**Task directions:** Keep the pictures out. Copy every line of the listing exactly.
--*--
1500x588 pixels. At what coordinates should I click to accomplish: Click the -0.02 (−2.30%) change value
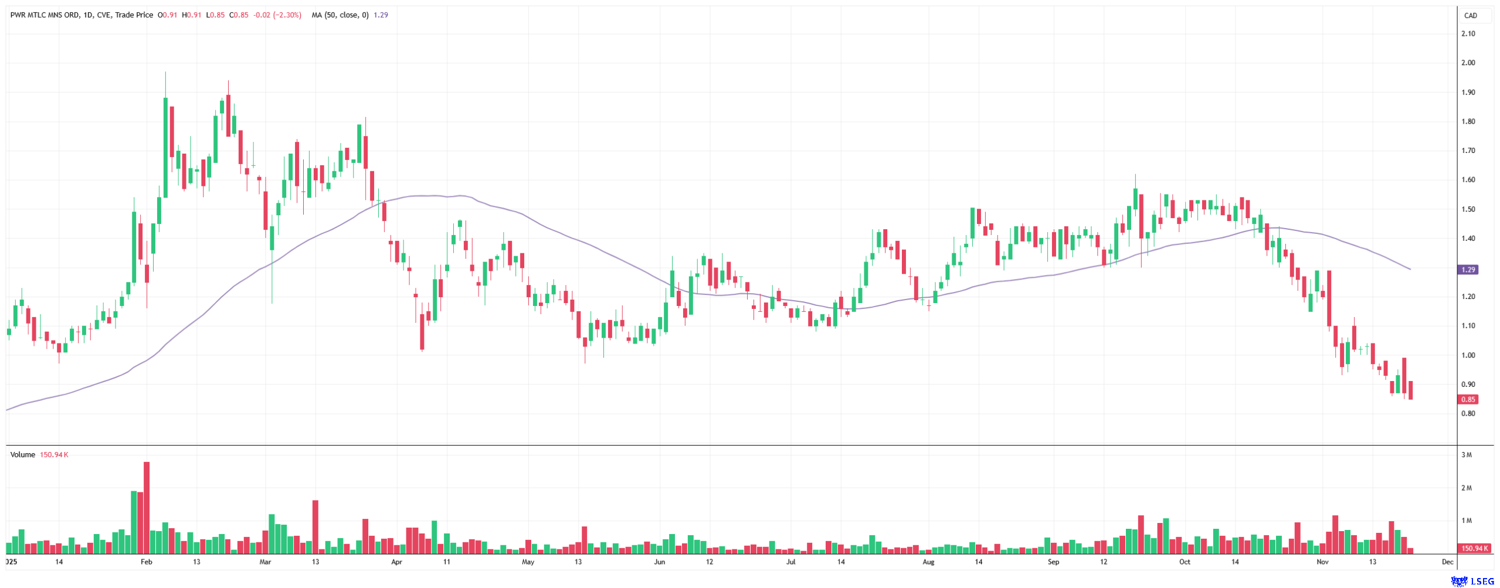[277, 15]
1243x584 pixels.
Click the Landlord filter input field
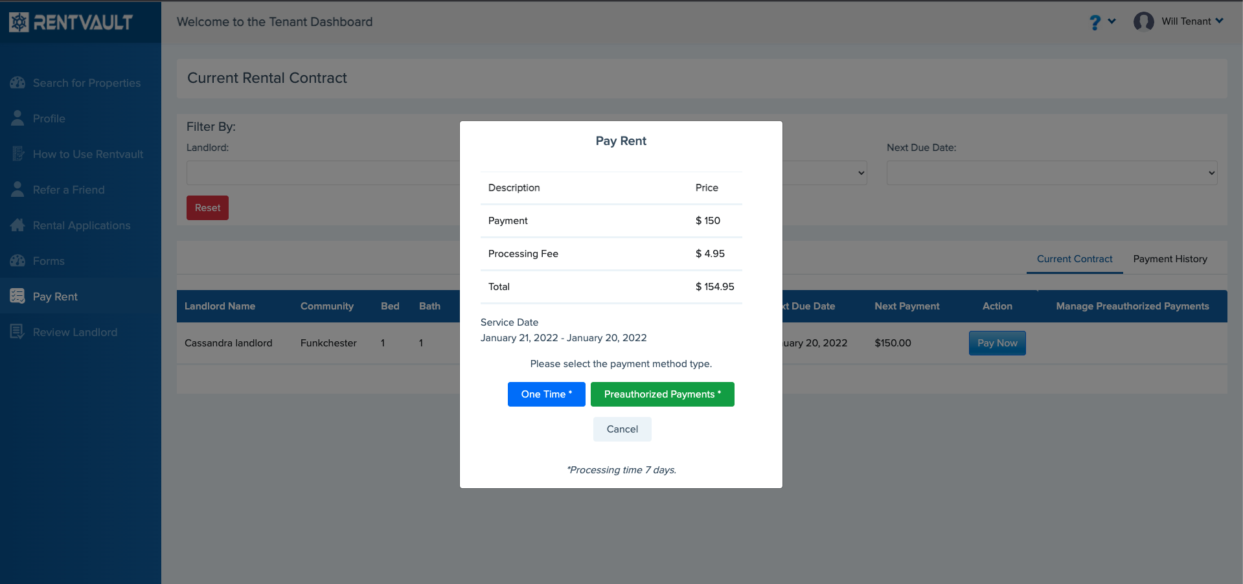pyautogui.click(x=323, y=173)
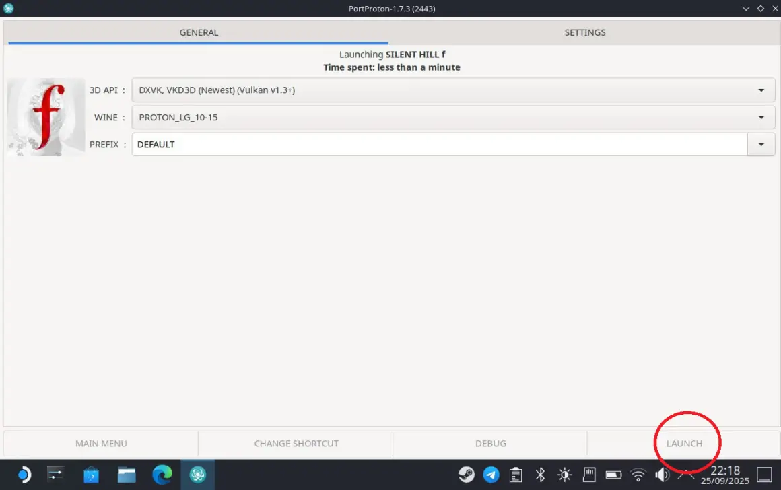Click the PREFIX text field

439,144
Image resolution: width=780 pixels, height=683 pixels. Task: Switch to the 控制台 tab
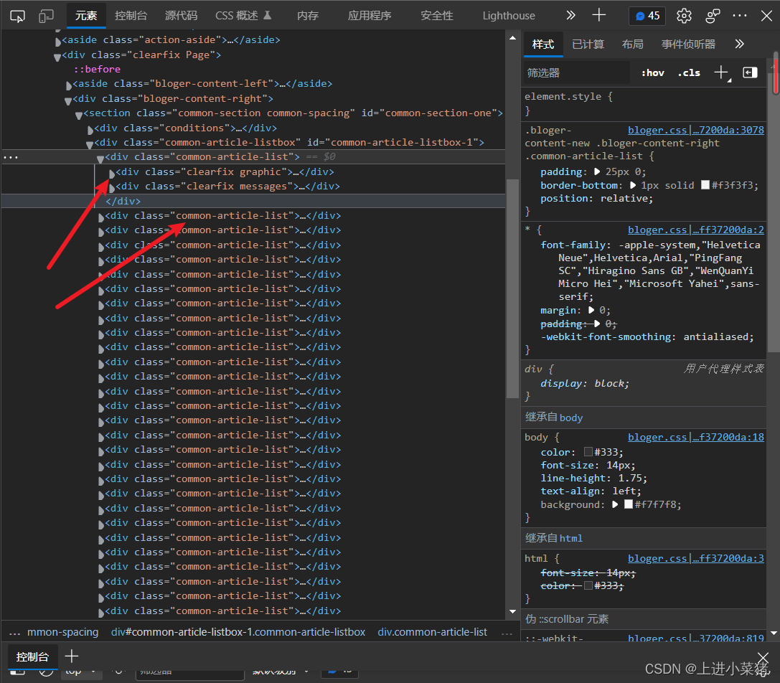(x=131, y=16)
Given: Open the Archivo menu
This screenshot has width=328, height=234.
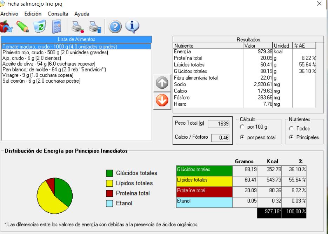Looking at the screenshot, I should [9, 14].
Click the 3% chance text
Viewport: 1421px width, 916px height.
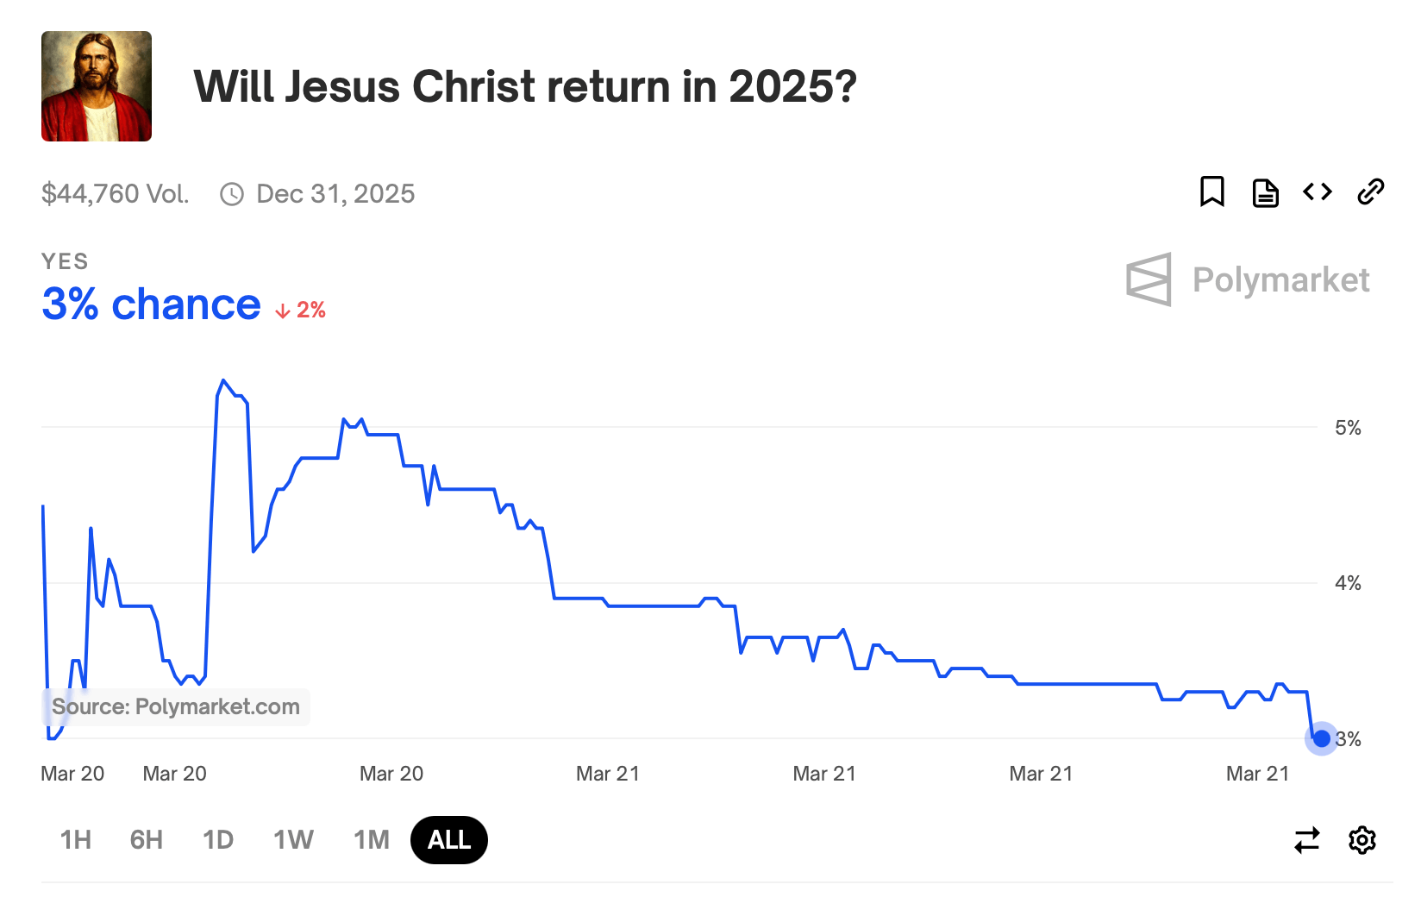tap(150, 304)
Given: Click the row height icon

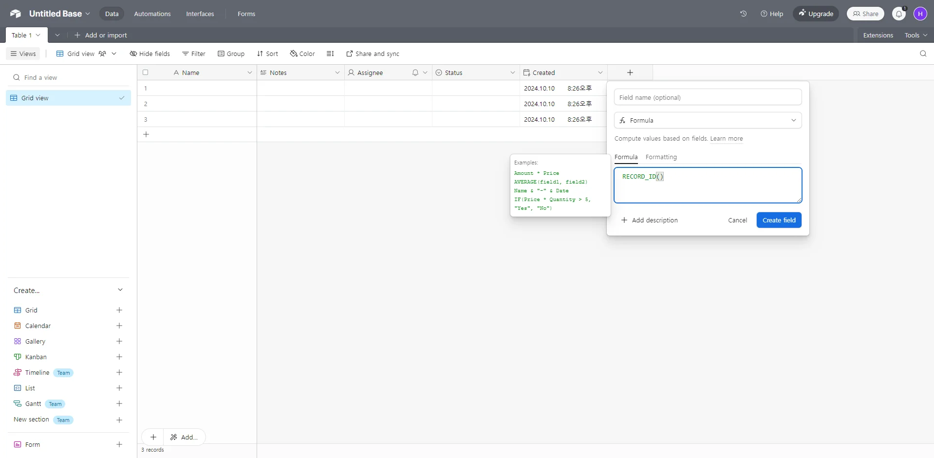Looking at the screenshot, I should (x=330, y=54).
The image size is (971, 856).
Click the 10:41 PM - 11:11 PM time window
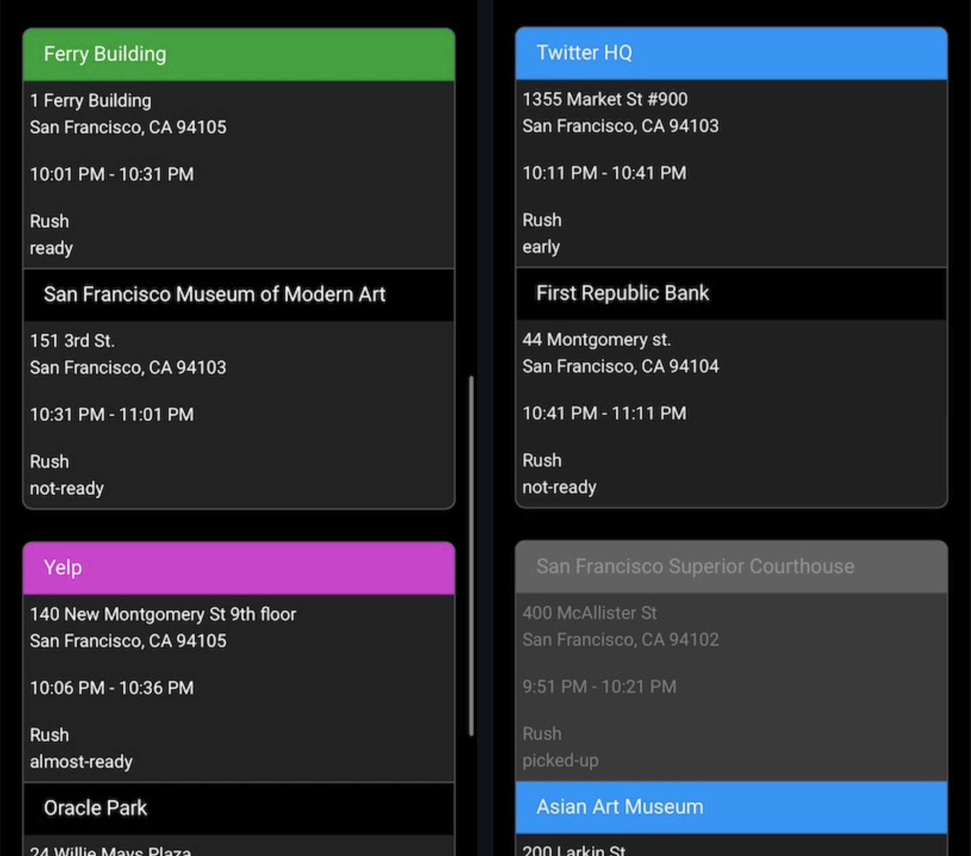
--*--
**Task answer:**
1500x588 pixels. At what coordinates should I click to accomplish: Click the -0.02 (−2.30%) change value
[277, 15]
1243x584 pixels.
Click the Landlord filter input field
pyautogui.click(x=323, y=173)
Click the PREFIX text field

439,144
Image resolution: width=780 pixels, height=683 pixels. Task: Switch to the 控制台 tab
(x=131, y=16)
Given: Open the Archivo menu
This screenshot has width=328, height=234.
Looking at the screenshot, I should [9, 14].
Click the 3% chance text
Viewport: 1421px width, 916px height.
tap(150, 304)
Given: Click the row height icon

Looking at the screenshot, I should (x=330, y=54).
The image size is (971, 856).
Click the 10:41 PM - 11:11 PM time window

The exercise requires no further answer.